In jedem Fall kommen verschiedene Einigungsformen in Betracht:
Zum einen können die Eheleute eine notarielle Vereinbarung treffen als Ehevertrag oder als Vereinbarung für das Scheidungsverfahren. 
 
Alternativ dazu kann im Scheidungstermin die Protokollierung einer Vereinbarung erfolgen, in der neben dem Unterhalt auch der Zugewinnausgleich abschießend geregelt ist. Eine solche häufig praktizierte Scheidungsfolgenvereinbarung kann von den Eheleuten frei ausgehandelt, von den beauftragten Rechtsanwälten in die erforderliche Form gebracht werden und wird dann im Scheidungstermin durch den zuständigen Richter für bindend und wirksam erklärt.
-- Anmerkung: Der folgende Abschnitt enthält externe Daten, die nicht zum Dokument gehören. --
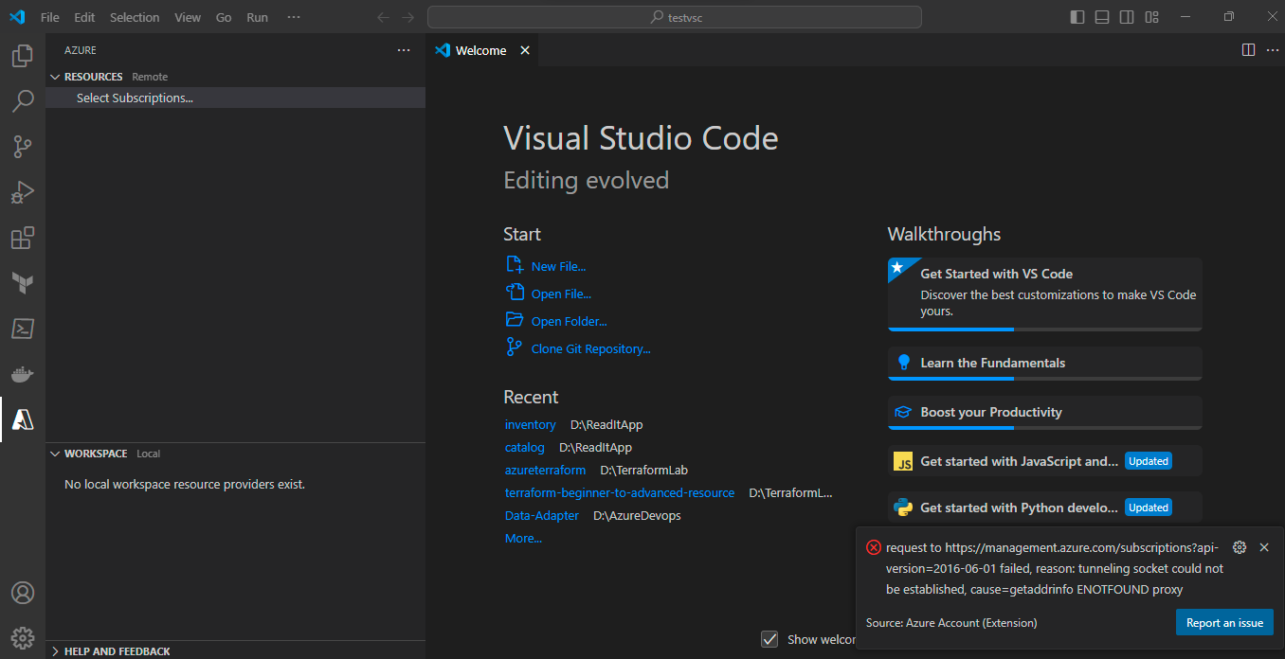Toggle the primary sidebar visibility icon
Image resolution: width=1285 pixels, height=659 pixels.
[1077, 16]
 Sinnvoll ist es, schon im Vorfeld und bereits lange vor einer Trennungsabsicht eine Regelung zu treffen, wie die Arztpraxis im Scheidungsfall zu bewerten und als Ausgleichsposition zu behandeln ist.
 
Da dies häufig nicht geschehen ist, sollte dann eine für alle Beteiligen sinnvolle und einvernehmliche Paketlösung angestrebt und gefunden werden. Die Inanspruchnahme eines Rechtsanwalts mit entsprechender langjähriger Berufserfahrung hat sich dabei schon häufig als Vorteil herausgestellt.